Support Glyphs3 RTL kerning #778

yanone · 2022-02-21T17:45:11Z

Glyphs 3 kerning is sorted into the new kerningLTR and kerningRTL font data attributes instead of the previous plain kerning. The kerning for RTL is now stored in opposite attributes, contradicting the first/second logic of UFO and G2. @MMK_L_* becomes @MMK_R_* (and vv), and the visually right glyph side’s kerning class is now stored in kernRight as opposed to the previous kernLeft (=first/incoming side).

This means that correctly sorting glyphs into first and second UFO groups now involves checking a glyph’s script and whether or not it’s a number (that are always LTR even for RTL scripts).
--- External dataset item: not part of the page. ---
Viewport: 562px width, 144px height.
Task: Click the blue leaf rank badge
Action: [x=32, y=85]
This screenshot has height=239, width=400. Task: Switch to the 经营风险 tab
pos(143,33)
This in turn required a fix for the glyph data generator that previously didn't generate the script for unencoded derivative glyphs such as hah-ar.init.swsh. The algorithm then cycles through the glyph name variations by cutting off dot-separated suffices from the right until glyph data could be found (hah-ar.init.swsh->hah-ar.init), and adds only the script value, as the other values were found to be already correctly generated.

…swsh), find it

…yph data

…e identically

yanone · 2022-02-22T08:38:13Z

One sec, I’m gonna rewrite the script construction for the glyph data to be more aligned with the methods already in place for constructing the production name and categories.

…on, now also processes ligatures

yanone · 2022-02-22T09:27:00Z

Okay, I’m done. The script construction is now analog to the category construction, and also covers ligatures as requested in the #TODO comment.
The failure in the Windows tests I believe is unrelated to this PR.
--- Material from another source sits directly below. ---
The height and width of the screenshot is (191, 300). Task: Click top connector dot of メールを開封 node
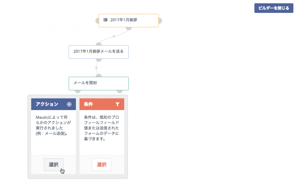pyautogui.click(x=98, y=76)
yanone · 2022-02-22T09:30:48Z

It seems wasteful to do the info lookup for each property. Why not add one getGlyphInfo(name, data) method and then get all needed info from it?
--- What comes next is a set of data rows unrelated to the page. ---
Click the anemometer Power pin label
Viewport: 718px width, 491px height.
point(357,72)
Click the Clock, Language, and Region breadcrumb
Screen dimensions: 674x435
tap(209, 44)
I didn’t write the initial state of this method, but what you’re describing is already happening, I believe, in the initial attributes = _lookup_attributes(glyph_name, data).

The subsequent methods construct the missing attributes in case a glyph couldn’t be found in the data by its name or unicode, which is quite the norm for my Arabic use cases (hah-ar.init.swsh)

schriftgestalt · 2022-02-22T09:47:12Z

My comment was more general, not about your changes. I should make a separate issue.

anthrotype · 2022-02-22T09:50:42Z

Lib/glyphsLib/builder/groups.py

+    if glyph.parent.format_version > 2:  # Glyphs 3
+        glyph_data = glyphdata.get_glyph(glyph.name)
+        if (
+            glyph_data.script in ("arabic", "hebrew")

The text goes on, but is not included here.